• [Requirement] Quote all of the data below exactly, please.
-------- Given entries
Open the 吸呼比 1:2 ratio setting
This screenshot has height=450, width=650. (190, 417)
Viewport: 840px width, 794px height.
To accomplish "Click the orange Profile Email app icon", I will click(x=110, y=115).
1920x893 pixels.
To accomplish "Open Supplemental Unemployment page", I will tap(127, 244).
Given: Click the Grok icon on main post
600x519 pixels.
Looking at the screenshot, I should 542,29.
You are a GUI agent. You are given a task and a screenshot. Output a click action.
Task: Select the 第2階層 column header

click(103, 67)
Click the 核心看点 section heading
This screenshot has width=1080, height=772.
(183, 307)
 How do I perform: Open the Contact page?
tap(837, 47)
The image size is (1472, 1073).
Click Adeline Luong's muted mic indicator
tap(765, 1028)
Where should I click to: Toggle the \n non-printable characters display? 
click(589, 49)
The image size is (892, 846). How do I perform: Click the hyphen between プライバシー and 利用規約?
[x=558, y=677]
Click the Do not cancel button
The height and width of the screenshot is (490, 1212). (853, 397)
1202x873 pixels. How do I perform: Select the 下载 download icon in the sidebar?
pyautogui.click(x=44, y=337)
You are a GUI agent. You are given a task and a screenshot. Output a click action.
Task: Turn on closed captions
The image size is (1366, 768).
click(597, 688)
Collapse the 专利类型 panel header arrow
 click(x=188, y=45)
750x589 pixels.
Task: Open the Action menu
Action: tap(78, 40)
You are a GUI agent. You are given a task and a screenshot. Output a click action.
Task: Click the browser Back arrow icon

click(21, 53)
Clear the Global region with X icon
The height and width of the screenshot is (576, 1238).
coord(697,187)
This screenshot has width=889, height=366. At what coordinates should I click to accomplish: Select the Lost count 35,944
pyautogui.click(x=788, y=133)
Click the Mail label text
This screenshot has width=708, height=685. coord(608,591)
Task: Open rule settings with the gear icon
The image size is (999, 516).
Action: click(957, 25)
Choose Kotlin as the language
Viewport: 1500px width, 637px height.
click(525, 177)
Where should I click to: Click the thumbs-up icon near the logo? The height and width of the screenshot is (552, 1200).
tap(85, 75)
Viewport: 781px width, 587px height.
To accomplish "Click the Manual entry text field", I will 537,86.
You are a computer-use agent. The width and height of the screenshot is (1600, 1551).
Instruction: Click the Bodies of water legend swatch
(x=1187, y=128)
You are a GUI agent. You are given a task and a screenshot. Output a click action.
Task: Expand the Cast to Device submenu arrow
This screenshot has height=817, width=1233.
----------------
• [Answer to the exercise]
Open the 吸呼比 1:2 ratio setting
This screenshot has height=450, width=650. (190, 417)
Viewport: 840px width, 794px height.
To accomplish "Click the orange Profile Email app icon", I will click(x=110, y=115).
1920x893 pixels.
To accomplish "Open Supplemental Unemployment page", I will tap(127, 244).
Given: Click the Grok icon on main post
600x519 pixels.
Looking at the screenshot, I should 542,29.
You are a GUI agent. You are given a task and a screenshot. Output a click action.
Task: Select the 第2階層 column header

click(103, 67)
Click the 核心看点 section heading
This screenshot has width=1080, height=772.
(183, 307)
 How do I perform: Open the Contact page?
tap(837, 47)
The image size is (1472, 1073).
Click Adeline Luong's muted mic indicator
tap(765, 1028)
Where should I click to: Toggle the \n non-printable characters display? 
click(589, 49)
The image size is (892, 846). How do I perform: Click the hyphen between プライバシー and 利用規約?
[x=558, y=677]
Click the Do not cancel button
The height and width of the screenshot is (490, 1212). (853, 397)
1202x873 pixels. How do I perform: Select the 下载 download icon in the sidebar?
pyautogui.click(x=44, y=337)
You are a GUI agent. You are given a task and a screenshot. Output a click action.
Task: Turn on closed captions
The image size is (1366, 768).
click(597, 688)
Collapse the 专利类型 panel header arrow
 click(x=188, y=45)
750x589 pixels.
Task: Open the Action menu
Action: tap(78, 40)
You are a GUI agent. You are given a task and a screenshot. Output a click action.
Task: Click the browser Back arrow icon

click(21, 53)
Clear the Global region with X icon
The height and width of the screenshot is (576, 1238).
coord(697,187)
This screenshot has width=889, height=366. At what coordinates should I click to accomplish: Select the Lost count 35,944
pyautogui.click(x=788, y=133)
Click the Mail label text
This screenshot has width=708, height=685. coord(608,591)
Task: Open rule settings with the gear icon
The image size is (999, 516).
Action: click(957, 25)
Choose Kotlin as the language
Viewport: 1500px width, 637px height.
click(525, 177)
Where should I click to: Click the thumbs-up icon near the logo? The height and width of the screenshot is (552, 1200).
tap(85, 75)
Viewport: 781px width, 587px height.
To accomplish "Click the Manual entry text field", I will 537,86.
You are a computer-use agent. The width and height of the screenshot is (1600, 1551).
Instruction: Click the Bodies of water legend swatch
(x=1187, y=128)
You are a GUI agent. You are given a task and a screenshot. Output a click action.
Task: Expand the Cast to Device submenu arrow
This screenshot has height=817, width=1233.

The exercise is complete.